In addition to the IL2 and FLE connection mentioned before, studies have examined how the IL2 intertwines with SE. Generally, learners who imagine a competent future L2-self also display higher confidence in their current language abilities (Sun and Mu, 2023). For instance, Yang and Lian (2023) found that both IL2 and SE significantly influenced Chinese EFL learners’ performance in L2 pragmatic tasks, with WTC acting as a mediator. The results suggested that when learners see themselves as successful L2 users and believe in their speaking capabilities, they are more likely to engage in communication and thereby perform better, and SE itself can reciprocally boost motivation: as learners gain confidence from successful speaking experiences, their envisioned ideal self grows stronger, creating a positive feedback loop.

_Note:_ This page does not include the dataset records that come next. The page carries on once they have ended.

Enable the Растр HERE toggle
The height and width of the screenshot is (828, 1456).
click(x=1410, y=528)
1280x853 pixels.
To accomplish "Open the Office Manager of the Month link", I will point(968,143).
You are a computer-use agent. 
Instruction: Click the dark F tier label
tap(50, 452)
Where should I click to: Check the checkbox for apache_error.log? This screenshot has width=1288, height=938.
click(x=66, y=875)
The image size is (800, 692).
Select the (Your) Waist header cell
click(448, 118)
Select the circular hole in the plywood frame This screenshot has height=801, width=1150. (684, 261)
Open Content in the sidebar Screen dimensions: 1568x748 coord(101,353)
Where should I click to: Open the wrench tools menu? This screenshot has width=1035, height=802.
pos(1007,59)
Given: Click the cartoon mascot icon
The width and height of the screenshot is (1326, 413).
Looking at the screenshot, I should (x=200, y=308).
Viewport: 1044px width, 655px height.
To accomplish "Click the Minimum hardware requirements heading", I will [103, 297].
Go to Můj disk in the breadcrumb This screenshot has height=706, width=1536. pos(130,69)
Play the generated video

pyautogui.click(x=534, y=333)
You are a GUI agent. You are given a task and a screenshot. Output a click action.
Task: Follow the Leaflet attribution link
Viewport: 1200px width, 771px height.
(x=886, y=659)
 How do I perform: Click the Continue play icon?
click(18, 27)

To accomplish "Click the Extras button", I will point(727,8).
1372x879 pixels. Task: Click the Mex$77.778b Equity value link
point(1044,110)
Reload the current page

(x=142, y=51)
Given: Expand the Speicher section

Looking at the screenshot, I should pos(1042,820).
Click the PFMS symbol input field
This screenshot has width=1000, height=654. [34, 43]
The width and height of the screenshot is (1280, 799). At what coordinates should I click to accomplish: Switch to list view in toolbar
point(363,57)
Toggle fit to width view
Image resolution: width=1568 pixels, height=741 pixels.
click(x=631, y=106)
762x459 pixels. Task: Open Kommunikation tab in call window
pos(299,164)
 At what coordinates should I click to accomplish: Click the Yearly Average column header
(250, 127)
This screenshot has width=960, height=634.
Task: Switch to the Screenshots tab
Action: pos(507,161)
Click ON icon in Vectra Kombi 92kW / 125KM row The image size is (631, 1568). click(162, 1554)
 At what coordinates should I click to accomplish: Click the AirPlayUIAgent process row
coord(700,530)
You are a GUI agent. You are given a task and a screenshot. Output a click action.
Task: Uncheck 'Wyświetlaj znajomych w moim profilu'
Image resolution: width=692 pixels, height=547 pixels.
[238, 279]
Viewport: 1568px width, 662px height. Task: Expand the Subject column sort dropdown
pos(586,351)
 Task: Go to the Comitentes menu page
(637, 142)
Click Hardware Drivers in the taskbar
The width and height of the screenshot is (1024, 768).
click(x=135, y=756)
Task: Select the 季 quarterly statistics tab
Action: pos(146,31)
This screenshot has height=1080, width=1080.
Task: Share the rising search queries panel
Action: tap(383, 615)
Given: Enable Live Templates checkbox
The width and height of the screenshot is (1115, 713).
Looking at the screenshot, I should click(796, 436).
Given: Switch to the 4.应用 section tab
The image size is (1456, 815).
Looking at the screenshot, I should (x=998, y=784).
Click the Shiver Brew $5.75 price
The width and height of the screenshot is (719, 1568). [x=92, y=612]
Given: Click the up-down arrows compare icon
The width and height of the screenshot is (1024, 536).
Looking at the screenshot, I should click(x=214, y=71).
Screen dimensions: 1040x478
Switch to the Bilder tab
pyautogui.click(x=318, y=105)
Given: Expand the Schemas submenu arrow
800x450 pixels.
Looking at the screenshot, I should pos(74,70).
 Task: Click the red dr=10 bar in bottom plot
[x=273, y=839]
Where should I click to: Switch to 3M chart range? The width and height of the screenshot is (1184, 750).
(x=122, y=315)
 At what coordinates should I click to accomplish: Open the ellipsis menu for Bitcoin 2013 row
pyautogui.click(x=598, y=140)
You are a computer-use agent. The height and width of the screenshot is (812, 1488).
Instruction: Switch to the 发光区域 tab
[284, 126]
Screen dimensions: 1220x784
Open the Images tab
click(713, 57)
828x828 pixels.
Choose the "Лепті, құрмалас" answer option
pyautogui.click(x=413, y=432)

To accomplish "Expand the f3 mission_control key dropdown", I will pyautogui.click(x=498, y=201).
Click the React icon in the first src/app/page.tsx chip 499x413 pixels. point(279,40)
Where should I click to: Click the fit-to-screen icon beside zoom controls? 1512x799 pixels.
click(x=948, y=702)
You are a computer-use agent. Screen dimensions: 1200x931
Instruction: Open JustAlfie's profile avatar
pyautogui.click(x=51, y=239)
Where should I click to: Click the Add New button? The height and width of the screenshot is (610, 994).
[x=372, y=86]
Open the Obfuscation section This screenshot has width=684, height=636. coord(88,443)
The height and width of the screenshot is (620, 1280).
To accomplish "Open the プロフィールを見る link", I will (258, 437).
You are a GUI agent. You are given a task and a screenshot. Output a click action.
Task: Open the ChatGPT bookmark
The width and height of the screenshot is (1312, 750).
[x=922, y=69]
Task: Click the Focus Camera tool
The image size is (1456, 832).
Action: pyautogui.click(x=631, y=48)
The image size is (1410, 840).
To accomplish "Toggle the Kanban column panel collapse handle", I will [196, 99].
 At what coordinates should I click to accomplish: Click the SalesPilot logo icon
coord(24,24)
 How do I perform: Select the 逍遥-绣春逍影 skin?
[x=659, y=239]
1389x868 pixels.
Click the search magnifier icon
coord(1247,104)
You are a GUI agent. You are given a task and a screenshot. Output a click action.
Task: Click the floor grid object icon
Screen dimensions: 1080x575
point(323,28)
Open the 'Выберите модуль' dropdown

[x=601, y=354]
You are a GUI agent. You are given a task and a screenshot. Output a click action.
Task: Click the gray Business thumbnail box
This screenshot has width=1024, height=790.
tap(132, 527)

Meanwhile, the relationship between FLE and SE has also attracted research interest (e.g., An et al., 2021; Hong and Tai, 2025). FLE can contribute to a learner’s sense of efficacy by reducing anxiety and fostering a safe environment for practice. When students enjoy learning, they are more willing to speak up and take risks, which can improve their speaking skills and reinforce their confidence. Empirical support for this comes from the study of Fathi et al. (2023) on classroom WTC. Positive emotions and SE also interact with each other in the online learning context. For instance, a recent study of Jiang and Yu (2024) found that FLE and grit together predicted learners’ online engagement through the mediation of online learning SE, highlighting that enjoyment contributed to perseverance and confidence in language tasks.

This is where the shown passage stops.